2 women speaking beside 3 children sitting at a desk reading.
Aren't you afraid that having those deaf children in your class will slow the class down?
No, I think the other children need to learn some patience! And all of their reading is getting stronger. They are also learning sign language.

When teachers find ways to communicate with children who cannot hear, it can help all children to understand their lessons better.

If children who cannot hear well do not get education and support, they may never learn to communicate with other people or learn useful skills to get work, take care of themselves, or live peacefully with others. Their unhappiness and poverty may become a burden on their families, neighborhoods, and communities.

Here is a story about how a group in Brazil is working in their community to change the lives of deaf children.

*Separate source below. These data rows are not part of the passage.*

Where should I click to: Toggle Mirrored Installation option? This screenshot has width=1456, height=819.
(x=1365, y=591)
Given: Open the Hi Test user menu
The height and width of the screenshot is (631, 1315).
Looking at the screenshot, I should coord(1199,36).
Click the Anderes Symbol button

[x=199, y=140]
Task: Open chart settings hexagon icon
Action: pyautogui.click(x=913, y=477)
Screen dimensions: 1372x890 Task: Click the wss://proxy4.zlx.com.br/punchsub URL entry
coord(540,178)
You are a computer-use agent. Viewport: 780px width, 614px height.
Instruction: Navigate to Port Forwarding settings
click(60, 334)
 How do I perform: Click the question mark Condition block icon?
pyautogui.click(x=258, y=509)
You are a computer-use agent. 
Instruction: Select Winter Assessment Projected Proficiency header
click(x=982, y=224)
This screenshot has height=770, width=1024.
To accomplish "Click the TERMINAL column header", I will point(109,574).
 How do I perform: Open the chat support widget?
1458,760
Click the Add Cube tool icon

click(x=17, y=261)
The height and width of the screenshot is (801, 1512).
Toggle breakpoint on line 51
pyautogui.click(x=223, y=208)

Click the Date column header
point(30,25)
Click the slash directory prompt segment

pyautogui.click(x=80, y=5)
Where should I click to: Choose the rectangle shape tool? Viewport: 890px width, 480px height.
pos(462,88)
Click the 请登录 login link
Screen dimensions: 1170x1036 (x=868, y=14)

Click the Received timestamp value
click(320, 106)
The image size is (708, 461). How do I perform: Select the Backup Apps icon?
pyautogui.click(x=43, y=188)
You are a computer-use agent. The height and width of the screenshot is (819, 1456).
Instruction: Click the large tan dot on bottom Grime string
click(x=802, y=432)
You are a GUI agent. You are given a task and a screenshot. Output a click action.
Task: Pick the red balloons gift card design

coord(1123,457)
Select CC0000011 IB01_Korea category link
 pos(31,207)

A town learns a new language

In a northeastern town in Brazil, a church started a small school for deaf children. Soon the families that attended began a parents group, the Association of Parents and Friends of the Deaf in Cabo (APASC). As a group, APASC decided to offer sign language classes to hearing people so that they could communicate with their deaf children. They contacted the deaf association in the neighboring big city and hired a deaf man to teach the parents and their family members sign language.

A large group of men and women sitting and facing a man who is signing.
More and more people took sign language classes and learned how to communicate with the deaf children and deaf adults who lived in the town.

APASC also got the local government to open the local school to their deaf children. The school hired trained teachers and started classes for deaf children. The deaf children joined the hearing children in many of the school's activities. Soon, the town was seeing sign language in the schools, in the shops, and in the streets.

Before, many people had thought that deaf people were mentally slow. Now, they have new ideas about deafness. They see sign language interpreters at church services, deaf teenagers getting jobs in the community, and deaf children studying and playing with hearing children.

APASC helped raise the level of awareness about deafness in their community. They have workshops and monthly meetings where parents can find support from other parents, and learn about deafness and how to communicate with their deaf children. APASC also printed a simple sign language dictionary with 500 signs that many people in the community use.

By working together, they are building a society that helps all children develop to their full potential.